Özüm'ün birebir etkilenmesinden de yola çıkarak Gazi Üniversitesi'nin bölünmesini soruyorum kendisine. “Gazi o kadar büyük ve köklü ki bunların üstünde durmaya gerek yok” diyor.

Birkaç fotoğraftan sonra ayrılıyoruz. Günün son diliminde ekip Ömer Paşa Camii ve Leblebiciler Çarşısı'nı gezerken biz bir kez daha Şakir Hoca'dayız. Bu kez sohbetin konusu hocanın yazdığı ve Ocak 2019'da çıkan kitabı “Ata'ya ve sılaya borcum” üzerine konuşuyoruz.

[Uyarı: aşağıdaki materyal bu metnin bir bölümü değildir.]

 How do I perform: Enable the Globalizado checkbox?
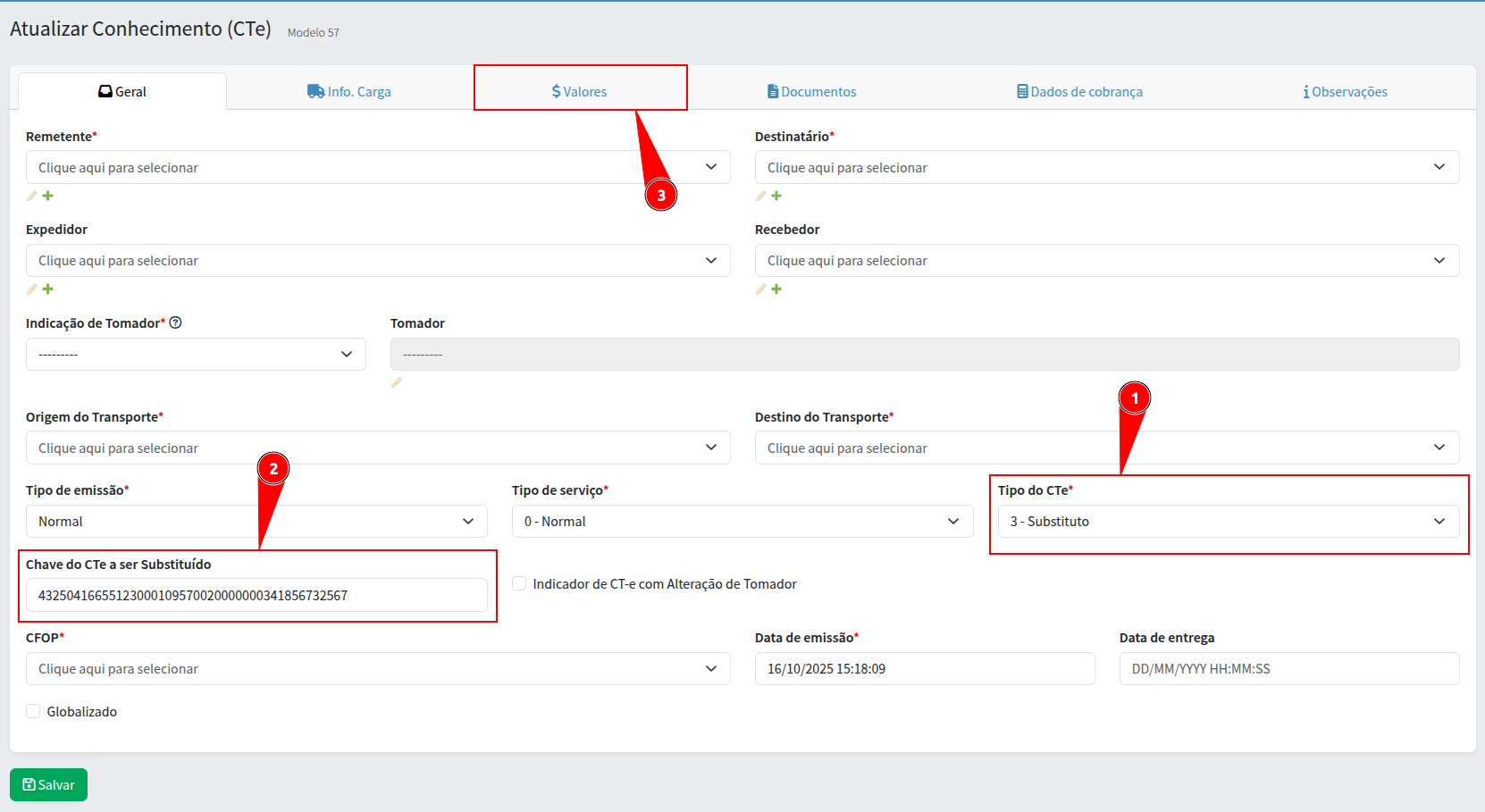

Bana da imzalayıp veriyor kitaptan..

Bugünlerde işte bu kitaba yoğunlaştım. Gözüm izin verdikçe okuyorum. Aslında kitap bitince yazacaktım ama her sayfa bir yazı konusu. Elmalı tarihini değil, Türkiye tarihini okuyorum. Örneğin 1948'li yıllarda ilçeye kurulan küçük bir santralle evlere belli saatlerde elektrik verildiğini öğreniyorum. Eğitim sisteminin 1945'ten bugüne kronolojisi okuyorum. Varlık Vergisi'nin sadece “azınlık”lara değil, bu toprağın insanına da zarar verdiğini öğreniyorum.

“Herşey o kadar değişmiş ki” derken bir sayfada duruyorum.

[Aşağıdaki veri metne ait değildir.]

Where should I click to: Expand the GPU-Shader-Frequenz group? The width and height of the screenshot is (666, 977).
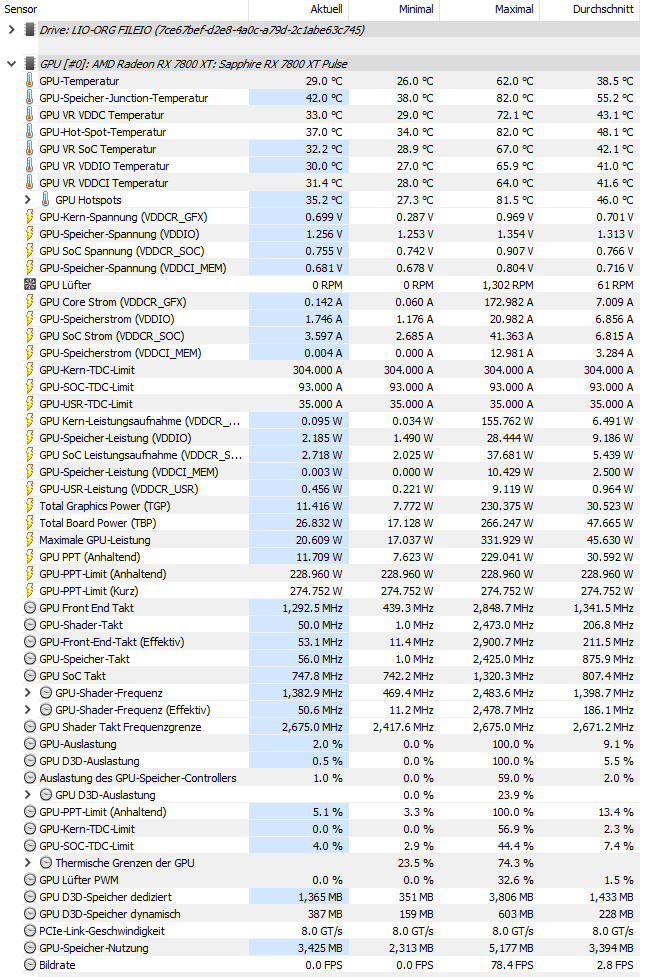27,692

Kitabın 61. sayfasında Şakir Hoca sportif anılarına yer vermiş. Değişmeyen tek gerçek “Fenerbahçe” çıkıyor karşıma.

Hoca diyor ki:”FB- GS o zaman da sıkı rakipti. 1953 veya 54'te Sanırım Beşiktaş- Fenerbahçe maçıydı. Beşiktaş yenerse şampiyon olacak. Berabere kalsa bile Galatasaray şampiyon olacak. Fenerbahçe lisanssız futbolcuyu sahaya sürdü, hükmen mağlubiyeti kabul etti ve Beşiktaş şampiyon oldu.”

Bitmedi... Bu sefer mevzu basketbol. Hoca devam ediyor: “Fenerbahçe- Galatasaray maçındayız. Galatasaray, 14 sayı fark atarsa şampiyon olacak. Aksi takdirde o zamanın flaş takımı Modaspor şampiyon olacak.

GS 14 sayı farkı buluyor. Dahası gelmeye başlıyor. Maçın bitmesine 2 dakika var. Takımın sorumlusu Rüştü Darraoğlu takımı sahadan çekiyor. Yani; o zamanki statüde sahadan çekilen takım 10 sayı farkla yenilgiyi kabul etmiş oluyor. Bu koşullarda 14 sayıyı yakalayamayan Galatasaray, şampiyonluğu Modaspor'a kaptırıyor.”

Yazıyı yazarken kitabın 78. sayfasındayım. 79. sayfada Menderes Dönemi değerlendirmesi başlığı var.

Bu kitabın sayfalarında gezinmeye devam edeceğiz.